--- begin Exercise materials ---
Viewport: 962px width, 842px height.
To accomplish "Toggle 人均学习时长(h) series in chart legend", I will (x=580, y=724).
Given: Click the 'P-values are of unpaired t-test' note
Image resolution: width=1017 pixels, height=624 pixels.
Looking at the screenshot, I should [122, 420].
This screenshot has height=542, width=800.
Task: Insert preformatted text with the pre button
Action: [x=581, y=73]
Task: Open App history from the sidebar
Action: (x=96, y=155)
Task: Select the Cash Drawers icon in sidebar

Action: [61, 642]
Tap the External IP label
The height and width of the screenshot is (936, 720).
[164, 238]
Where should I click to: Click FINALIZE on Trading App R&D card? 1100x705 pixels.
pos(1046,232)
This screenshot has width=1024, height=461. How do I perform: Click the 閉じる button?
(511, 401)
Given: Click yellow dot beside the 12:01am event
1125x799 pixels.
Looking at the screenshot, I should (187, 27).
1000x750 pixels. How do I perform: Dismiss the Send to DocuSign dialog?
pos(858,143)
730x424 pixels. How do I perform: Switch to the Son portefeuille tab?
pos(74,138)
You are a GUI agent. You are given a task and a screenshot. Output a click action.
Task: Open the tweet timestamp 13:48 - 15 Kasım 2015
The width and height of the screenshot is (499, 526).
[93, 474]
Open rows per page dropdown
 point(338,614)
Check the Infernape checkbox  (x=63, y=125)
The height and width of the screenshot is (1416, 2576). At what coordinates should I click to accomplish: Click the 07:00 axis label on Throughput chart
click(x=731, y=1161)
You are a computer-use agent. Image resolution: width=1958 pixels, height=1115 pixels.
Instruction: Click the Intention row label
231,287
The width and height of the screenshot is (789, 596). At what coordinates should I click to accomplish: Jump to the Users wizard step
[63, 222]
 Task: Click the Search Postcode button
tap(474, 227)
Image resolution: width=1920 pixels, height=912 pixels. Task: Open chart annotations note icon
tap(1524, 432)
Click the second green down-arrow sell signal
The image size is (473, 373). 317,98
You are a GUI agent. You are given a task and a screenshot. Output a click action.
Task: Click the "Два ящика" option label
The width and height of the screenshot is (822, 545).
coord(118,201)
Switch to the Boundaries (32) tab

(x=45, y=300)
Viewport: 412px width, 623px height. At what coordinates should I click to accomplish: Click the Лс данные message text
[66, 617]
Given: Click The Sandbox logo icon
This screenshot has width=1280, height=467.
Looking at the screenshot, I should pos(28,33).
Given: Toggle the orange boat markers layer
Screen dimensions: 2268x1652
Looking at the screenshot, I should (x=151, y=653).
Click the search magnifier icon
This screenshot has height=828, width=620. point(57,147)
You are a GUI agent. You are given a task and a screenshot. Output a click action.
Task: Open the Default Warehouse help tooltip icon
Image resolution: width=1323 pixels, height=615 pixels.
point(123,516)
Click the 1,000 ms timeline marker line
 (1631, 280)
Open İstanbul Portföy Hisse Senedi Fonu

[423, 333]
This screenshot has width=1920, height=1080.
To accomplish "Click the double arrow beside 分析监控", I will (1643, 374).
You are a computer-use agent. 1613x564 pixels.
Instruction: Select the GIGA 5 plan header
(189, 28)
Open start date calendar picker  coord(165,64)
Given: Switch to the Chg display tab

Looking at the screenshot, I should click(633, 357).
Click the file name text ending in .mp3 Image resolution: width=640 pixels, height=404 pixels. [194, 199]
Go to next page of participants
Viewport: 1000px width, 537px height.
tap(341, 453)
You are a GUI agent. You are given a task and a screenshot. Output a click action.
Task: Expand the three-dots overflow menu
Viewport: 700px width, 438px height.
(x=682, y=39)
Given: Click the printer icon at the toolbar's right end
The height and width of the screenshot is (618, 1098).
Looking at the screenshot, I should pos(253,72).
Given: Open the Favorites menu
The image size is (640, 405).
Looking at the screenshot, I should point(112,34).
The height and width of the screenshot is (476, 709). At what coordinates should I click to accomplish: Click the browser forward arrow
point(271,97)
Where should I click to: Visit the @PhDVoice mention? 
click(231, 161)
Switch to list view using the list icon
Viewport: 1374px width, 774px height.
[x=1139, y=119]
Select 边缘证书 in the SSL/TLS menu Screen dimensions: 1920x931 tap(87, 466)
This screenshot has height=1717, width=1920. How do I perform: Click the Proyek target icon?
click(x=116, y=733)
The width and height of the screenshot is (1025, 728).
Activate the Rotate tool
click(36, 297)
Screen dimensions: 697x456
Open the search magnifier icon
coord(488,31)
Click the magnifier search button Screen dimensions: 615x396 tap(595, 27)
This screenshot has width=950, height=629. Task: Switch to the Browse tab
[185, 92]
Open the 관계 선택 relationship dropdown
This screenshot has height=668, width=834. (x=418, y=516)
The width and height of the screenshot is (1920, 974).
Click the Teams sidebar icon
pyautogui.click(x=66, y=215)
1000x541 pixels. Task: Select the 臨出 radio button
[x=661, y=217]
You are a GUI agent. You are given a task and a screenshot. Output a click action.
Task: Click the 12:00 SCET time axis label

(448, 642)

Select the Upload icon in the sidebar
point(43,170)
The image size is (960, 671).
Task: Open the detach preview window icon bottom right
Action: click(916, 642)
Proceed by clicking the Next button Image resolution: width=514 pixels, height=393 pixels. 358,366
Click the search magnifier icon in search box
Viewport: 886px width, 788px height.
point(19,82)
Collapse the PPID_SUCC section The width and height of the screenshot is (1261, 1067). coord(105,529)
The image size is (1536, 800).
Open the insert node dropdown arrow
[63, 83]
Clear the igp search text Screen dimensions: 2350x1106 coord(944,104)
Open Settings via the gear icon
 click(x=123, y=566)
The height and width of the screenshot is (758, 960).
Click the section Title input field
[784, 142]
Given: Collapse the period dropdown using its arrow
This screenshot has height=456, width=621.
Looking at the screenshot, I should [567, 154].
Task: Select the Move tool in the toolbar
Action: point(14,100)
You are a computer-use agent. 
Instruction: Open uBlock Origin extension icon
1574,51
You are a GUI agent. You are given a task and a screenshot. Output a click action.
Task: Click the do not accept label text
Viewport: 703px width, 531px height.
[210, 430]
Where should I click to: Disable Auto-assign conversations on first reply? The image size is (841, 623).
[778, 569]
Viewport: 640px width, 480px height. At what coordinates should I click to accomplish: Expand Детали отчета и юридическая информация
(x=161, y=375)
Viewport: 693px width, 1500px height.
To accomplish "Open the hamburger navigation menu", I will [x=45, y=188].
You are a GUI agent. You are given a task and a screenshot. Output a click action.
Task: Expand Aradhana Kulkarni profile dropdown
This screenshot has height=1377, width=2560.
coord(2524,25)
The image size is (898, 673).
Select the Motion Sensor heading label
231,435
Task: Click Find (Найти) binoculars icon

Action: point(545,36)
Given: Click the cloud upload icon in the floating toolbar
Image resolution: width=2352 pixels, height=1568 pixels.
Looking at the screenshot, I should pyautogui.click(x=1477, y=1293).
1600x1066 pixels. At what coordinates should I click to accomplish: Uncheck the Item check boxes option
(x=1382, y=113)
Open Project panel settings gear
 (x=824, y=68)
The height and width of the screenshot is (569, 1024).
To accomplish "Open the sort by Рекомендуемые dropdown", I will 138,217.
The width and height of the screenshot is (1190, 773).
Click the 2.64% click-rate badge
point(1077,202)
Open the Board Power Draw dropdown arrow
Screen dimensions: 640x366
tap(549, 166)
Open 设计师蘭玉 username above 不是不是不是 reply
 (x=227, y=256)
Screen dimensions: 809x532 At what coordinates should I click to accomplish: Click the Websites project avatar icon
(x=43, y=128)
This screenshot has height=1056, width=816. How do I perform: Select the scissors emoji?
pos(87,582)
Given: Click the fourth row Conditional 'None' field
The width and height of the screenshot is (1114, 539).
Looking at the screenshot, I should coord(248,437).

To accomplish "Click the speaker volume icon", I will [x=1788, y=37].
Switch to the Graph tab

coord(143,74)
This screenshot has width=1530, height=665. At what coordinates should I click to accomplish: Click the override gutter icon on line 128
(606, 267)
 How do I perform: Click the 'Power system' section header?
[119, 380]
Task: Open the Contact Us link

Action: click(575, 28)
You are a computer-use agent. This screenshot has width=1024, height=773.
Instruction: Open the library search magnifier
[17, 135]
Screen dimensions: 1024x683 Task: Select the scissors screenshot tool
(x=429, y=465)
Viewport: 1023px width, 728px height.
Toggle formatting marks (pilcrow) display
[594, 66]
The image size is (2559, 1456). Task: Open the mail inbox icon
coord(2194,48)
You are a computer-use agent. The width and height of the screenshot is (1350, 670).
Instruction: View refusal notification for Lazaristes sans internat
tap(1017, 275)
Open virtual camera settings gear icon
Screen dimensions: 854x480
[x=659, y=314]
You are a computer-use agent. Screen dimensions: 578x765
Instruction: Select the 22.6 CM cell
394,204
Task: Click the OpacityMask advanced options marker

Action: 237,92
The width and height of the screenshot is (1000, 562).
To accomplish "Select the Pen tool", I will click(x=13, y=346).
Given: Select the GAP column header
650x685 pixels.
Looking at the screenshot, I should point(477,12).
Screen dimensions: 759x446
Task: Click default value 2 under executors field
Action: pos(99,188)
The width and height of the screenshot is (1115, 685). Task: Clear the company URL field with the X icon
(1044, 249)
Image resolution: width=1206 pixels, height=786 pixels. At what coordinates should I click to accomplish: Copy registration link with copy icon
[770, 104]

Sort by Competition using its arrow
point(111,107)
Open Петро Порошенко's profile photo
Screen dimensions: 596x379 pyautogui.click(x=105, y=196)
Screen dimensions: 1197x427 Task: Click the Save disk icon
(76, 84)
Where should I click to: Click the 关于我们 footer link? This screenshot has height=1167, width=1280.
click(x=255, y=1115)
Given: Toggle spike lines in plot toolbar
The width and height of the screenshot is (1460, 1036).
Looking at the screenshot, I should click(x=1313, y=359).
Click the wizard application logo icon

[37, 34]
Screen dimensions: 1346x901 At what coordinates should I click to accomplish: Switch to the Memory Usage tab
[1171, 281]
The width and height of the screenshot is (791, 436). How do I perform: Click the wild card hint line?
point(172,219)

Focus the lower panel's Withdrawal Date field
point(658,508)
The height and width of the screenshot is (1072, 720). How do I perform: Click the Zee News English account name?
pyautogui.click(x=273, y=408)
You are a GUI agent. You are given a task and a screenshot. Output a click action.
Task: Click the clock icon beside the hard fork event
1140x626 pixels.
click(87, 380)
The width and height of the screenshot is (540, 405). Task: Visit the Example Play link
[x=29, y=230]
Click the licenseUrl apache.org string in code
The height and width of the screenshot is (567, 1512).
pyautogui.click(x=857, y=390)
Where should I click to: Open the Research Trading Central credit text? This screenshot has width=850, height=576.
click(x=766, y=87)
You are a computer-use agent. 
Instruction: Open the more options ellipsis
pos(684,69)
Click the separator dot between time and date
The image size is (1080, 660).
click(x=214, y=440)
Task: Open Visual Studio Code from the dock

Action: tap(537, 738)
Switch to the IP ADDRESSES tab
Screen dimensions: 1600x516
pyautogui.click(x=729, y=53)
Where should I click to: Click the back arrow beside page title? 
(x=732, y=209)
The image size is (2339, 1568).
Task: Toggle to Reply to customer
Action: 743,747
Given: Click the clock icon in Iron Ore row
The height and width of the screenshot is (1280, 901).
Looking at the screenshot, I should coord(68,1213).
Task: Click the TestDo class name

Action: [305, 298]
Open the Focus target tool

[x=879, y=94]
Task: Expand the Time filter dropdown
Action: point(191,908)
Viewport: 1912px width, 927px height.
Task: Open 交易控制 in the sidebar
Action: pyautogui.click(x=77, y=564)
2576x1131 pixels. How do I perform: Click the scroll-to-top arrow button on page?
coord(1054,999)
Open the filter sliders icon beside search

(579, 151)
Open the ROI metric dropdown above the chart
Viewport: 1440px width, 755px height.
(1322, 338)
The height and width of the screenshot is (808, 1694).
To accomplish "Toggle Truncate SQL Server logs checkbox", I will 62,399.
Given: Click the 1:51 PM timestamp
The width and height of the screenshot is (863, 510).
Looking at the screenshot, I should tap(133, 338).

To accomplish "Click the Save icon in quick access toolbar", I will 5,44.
--- end Exercise materials ---
Brief: Give the lines of the listing as a JSON list of strings, one string per line and blank lines left out, running from its first line through the line containing "Action: (x=96, y=155)".

Solution to this task:
[
  "Viewport: 962px width, 842px height.",
  "To accomplish \"Toggle 人均学习时长(h) series in chart legend\", I will (x=580, y=724).",
  "Given: Click the 'P-values are of unpaired t-test' note",
  "Image resolution: width=1017 pixels, height=624 pixels.",
  "Looking at the screenshot, I should [122, 420].",
  "This screenshot has height=542, width=800.",
  "Task: Insert preformatted text with the pre button",
  "Action: [x=581, y=73]",
  "Task: Open App history from the sidebar",
  "Action: (x=96, y=155)"
]